SOURCE PASSAGE:
------

Whatever import the modifying language "or otherwise dispose of" is intended to have, we conclude that the mere retention of collateral is not the type of disposition which this provision contemplates. A contrary conclusion would obliterate the distinction which the Code draws between the consequences of a secured party's retaining and disposing of collateral. It would permit a secured party to dispose of collateral under § 9-504 by retaining it and in addition, to claim a deficiency. To sanction this course of conduct as "commercially reasonable" would contravene the Code's mandate that an effective election to retain the collateral results in a complete discharge of the underlying obligation.
Copeland, 531 F.2d at 1207 (citations omitted); see also, e.g., Lachenmyer, 131 Ill. App.3d at 921, 87 Ill.Dec. at 58-59, 476 N.E.2d at 760-61 (citing Mechanics Nat'l Bank v. Gaucher, 7 Mass. App. Ct. 143, 386 N.E.2d 1052 (1979); Cordova v. Lee Galles Oldsmobile, Inc., 100 N.M. 204, 668 P.2d 320 (N.M.Ct.App. 1983)).

------

ITEMS:
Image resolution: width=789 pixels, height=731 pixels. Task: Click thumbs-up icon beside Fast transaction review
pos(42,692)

------

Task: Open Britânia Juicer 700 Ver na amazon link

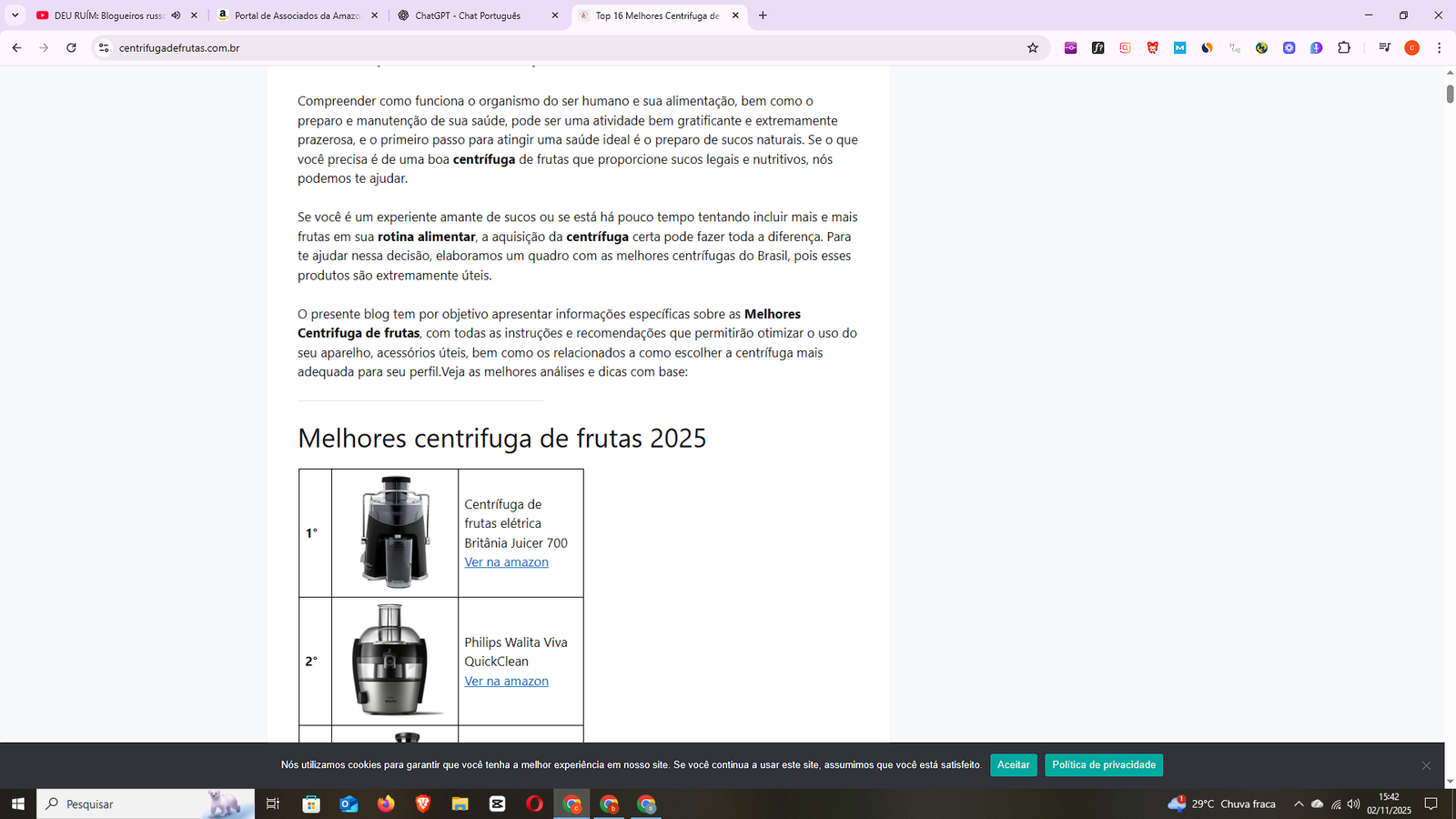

------

DIRECTIVES:
a. In the passage on retaining collateral, what does the Code say an effective election to retain the collateral results in?
b. Decide whether each statement agrees with the passage on retaining collateral, answering yes or no and quoting the deciding words: (i) The mere retention of collateral is the kind of disposition the provision has in mind. (ii) The opposite conclusion would let a secured party both retain the collateral and claim a deficiency. (iii) Copeland is cited at page 1207 of volume 531 of F.2d.
c. Continue the passage on retaining collateral, starting after the citation that ends it.

EXPECTED OUTPUTS:
a. A complete discharge of the underlying obligation.

b.
(i) No: "the mere retention of collateral is not the type of disposition which this provision contemplates"
(ii) Yes: "It would permit a secured party to dispose of collateral under § 9-504 by retaining it and in addition, to claim a deficiency."
(iii) Yes: "Copeland, 531 F.2d at 1207"

c.
Simply stated, a retention of the collateral is not a disposition under section 9-504.
At trial in this case, the exhibits evidenced, and a senior adjustor for IFG testified, that while most of the collateral had been sold or otherwise disposed of pursuant to statute, IFG, as the owner of the wood carving, had not sold, leased, or otherwise disposed of it but, rather, had "repossessed" it, assessed its value, and acknowledged that such amount could properly be applied as a setoff to what defendants owed. The record demonstrates that as of the date of trial, IFG had not actually credited or subtracted that sum from the total amount of the leases or the deficiency judgment being sought but, instead, merely noted the same for the court's direction. Additionally, defendants had not compelled disposition of the collateral.
Accordingly, since the evidence would not support a determination that a disposition had occurred, the trial court properly found that the carving was not sold, leased, or "otherwise disposed of" as was the rest of the collateral. After determining such, the court could not correctly and conformably conclude that the carving was unreasonably sold or "otherwise disposed of" pursuant to section 9-504. Any conclusion indicating the same was incorrectly stated. With this in mind, the issue becomes whether IFG retained the collateral in satisfaction of debt.
Utah Code Ann. § 70A-9-505(2) (1980).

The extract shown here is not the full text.